Given exercise:
Retype the records exactly, from the line that contains "The height and width of the screenshot is (372, 630)." through the line that contains "point(125,168)", including both of those lines.

Exercise material:
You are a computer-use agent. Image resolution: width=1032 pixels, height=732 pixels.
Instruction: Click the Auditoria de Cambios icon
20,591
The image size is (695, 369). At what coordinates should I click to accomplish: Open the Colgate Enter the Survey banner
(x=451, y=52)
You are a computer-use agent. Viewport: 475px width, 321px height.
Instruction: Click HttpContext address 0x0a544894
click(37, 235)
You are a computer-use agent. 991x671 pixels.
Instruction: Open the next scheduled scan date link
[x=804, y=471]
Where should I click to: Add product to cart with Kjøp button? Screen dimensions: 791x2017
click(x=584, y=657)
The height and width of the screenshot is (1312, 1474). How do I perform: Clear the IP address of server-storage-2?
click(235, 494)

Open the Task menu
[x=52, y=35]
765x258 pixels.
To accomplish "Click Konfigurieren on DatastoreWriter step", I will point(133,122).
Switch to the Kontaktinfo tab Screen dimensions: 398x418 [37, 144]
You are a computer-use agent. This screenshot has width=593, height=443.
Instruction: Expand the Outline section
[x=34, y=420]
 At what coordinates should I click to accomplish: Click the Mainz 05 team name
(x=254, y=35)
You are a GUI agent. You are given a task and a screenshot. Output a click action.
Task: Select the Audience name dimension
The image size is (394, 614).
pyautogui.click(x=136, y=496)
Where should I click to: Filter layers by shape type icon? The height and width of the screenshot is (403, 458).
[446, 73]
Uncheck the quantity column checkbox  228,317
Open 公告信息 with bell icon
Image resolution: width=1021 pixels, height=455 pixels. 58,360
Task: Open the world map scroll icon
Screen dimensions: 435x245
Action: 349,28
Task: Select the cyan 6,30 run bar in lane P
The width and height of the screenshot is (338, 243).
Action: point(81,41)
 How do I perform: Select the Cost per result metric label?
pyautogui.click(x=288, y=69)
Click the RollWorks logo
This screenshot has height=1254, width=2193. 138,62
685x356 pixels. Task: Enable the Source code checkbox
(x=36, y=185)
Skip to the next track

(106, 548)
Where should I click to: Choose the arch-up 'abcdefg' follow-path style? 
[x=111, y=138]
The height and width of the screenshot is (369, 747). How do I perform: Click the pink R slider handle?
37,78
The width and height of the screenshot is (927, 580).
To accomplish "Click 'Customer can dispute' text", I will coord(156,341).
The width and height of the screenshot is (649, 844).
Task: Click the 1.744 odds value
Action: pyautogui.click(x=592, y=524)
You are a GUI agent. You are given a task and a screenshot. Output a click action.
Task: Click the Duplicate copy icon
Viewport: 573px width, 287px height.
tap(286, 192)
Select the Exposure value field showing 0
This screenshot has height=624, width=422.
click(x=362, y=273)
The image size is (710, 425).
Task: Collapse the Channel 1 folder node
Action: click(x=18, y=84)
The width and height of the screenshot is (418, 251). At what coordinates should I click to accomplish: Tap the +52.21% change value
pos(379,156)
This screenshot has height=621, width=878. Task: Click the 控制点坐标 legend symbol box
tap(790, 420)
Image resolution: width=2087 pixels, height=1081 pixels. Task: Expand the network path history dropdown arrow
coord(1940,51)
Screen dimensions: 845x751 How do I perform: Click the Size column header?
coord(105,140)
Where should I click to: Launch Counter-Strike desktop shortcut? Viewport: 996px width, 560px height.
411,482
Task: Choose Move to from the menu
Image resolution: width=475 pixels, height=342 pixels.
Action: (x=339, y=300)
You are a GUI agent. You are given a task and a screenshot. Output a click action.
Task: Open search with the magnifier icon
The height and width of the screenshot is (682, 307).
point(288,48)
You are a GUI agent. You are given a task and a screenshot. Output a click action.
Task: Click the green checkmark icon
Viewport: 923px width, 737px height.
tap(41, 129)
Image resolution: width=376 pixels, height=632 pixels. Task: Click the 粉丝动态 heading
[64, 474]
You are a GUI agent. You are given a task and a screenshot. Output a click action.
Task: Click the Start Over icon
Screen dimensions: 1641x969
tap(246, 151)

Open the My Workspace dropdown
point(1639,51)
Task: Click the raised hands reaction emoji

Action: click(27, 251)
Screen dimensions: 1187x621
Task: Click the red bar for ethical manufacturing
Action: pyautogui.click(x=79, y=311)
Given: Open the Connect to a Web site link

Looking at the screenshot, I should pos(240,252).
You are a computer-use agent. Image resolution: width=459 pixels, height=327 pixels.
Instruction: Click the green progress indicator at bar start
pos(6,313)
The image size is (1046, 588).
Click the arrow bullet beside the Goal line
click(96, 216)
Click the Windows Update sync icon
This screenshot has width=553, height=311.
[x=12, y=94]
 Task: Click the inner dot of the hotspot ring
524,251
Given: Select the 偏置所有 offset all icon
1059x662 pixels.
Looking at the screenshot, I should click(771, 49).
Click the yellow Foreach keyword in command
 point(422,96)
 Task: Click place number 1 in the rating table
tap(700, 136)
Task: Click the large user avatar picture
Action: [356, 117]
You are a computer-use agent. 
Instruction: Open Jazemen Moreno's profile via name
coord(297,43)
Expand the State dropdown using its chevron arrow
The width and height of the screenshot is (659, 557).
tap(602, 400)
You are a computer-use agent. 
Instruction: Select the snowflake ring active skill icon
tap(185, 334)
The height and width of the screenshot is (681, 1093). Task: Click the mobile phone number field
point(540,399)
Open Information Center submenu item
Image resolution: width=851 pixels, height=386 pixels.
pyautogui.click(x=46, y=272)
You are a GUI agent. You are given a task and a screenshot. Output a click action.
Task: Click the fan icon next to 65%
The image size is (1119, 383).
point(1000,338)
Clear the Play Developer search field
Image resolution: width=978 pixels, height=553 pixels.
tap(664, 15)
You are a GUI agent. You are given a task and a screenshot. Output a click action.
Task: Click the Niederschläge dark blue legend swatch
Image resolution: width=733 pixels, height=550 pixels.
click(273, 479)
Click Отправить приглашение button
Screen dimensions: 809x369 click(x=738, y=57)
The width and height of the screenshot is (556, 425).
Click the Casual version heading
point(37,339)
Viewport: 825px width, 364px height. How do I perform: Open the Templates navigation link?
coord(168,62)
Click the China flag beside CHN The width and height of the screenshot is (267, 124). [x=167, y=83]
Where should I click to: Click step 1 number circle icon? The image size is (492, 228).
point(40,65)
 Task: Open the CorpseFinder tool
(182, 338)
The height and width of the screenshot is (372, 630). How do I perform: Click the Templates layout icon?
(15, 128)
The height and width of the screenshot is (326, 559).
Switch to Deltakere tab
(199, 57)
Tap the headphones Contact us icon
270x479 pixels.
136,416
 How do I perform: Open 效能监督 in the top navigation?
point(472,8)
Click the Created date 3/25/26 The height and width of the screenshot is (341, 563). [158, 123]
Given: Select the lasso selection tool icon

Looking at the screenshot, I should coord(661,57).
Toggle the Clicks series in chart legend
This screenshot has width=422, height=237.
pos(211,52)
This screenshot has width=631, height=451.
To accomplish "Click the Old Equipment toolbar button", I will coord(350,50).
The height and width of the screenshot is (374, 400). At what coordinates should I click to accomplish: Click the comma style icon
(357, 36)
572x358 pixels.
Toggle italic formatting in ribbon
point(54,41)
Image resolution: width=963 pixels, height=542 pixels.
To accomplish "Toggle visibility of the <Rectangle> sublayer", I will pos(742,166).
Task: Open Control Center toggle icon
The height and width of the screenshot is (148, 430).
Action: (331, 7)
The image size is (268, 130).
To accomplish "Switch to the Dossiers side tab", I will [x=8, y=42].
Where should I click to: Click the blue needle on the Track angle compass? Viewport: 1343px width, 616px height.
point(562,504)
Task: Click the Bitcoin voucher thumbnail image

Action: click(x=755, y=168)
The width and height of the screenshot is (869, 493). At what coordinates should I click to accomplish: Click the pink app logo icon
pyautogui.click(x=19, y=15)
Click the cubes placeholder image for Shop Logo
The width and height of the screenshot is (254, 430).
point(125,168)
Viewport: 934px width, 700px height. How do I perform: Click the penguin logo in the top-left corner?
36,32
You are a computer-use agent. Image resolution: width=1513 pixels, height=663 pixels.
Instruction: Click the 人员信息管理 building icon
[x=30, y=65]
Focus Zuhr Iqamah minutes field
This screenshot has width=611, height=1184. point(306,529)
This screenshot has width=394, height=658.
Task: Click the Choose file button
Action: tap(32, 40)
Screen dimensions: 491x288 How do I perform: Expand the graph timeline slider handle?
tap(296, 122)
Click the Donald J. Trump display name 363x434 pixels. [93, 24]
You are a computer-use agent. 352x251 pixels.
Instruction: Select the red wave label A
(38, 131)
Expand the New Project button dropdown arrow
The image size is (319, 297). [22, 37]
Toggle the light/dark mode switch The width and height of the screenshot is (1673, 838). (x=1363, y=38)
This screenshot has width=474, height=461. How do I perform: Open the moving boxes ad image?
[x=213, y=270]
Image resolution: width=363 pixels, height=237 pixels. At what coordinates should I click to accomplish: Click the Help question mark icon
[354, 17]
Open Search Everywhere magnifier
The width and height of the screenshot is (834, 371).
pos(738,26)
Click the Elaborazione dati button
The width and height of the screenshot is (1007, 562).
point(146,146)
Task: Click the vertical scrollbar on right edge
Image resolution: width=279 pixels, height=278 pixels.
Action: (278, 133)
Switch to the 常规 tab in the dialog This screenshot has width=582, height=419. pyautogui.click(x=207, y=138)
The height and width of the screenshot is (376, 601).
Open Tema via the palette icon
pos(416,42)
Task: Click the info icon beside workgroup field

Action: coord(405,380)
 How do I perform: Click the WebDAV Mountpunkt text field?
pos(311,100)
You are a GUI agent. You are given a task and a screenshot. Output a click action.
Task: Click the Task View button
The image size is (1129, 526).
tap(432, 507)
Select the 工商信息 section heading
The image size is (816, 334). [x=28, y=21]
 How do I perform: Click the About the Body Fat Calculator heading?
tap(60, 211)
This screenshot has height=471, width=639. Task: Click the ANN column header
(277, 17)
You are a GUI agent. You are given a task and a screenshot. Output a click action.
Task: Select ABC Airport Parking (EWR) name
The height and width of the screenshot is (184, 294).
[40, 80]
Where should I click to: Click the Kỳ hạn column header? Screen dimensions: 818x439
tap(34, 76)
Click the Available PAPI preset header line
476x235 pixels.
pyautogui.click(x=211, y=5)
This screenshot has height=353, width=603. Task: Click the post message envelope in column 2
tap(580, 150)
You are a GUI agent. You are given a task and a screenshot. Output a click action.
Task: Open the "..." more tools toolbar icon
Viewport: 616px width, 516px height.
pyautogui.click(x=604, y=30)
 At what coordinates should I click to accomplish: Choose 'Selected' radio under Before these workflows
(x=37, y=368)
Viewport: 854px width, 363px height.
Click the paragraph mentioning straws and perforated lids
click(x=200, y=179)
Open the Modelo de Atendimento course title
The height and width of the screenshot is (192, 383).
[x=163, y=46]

Output for this task:
The height and width of the screenshot is (372, 630). How do I perform: Click the Templates layout icon?
(15, 128)
The height and width of the screenshot is (326, 559).
Switch to Deltakere tab
(199, 57)
Tap the headphones Contact us icon
270x479 pixels.
136,416
 How do I perform: Open 效能监督 in the top navigation?
point(472,8)
Click the Created date 3/25/26 The height and width of the screenshot is (341, 563). [158, 123]
Given: Select the lasso selection tool icon

Looking at the screenshot, I should coord(661,57).
Toggle the Clicks series in chart legend
This screenshot has width=422, height=237.
pos(211,52)
This screenshot has width=631, height=451.
To accomplish "Click the Old Equipment toolbar button", I will coord(350,50).
The height and width of the screenshot is (374, 400). At what coordinates should I click to accomplish: Click the comma style icon
(357, 36)
572x358 pixels.
Toggle italic formatting in ribbon
point(54,41)
Image resolution: width=963 pixels, height=542 pixels.
To accomplish "Toggle visibility of the <Rectangle> sublayer", I will pos(742,166).
Task: Open Control Center toggle icon
The height and width of the screenshot is (148, 430).
Action: (331, 7)
The image size is (268, 130).
To accomplish "Switch to the Dossiers side tab", I will [x=8, y=42].
Where should I click to: Click the blue needle on the Track angle compass? Viewport: 1343px width, 616px height.
point(562,504)
Task: Click the Bitcoin voucher thumbnail image

Action: click(x=755, y=168)
The width and height of the screenshot is (869, 493). At what coordinates should I click to accomplish: Click the pink app logo icon
pyautogui.click(x=19, y=15)
Click the cubes placeholder image for Shop Logo
The width and height of the screenshot is (254, 430).
point(125,168)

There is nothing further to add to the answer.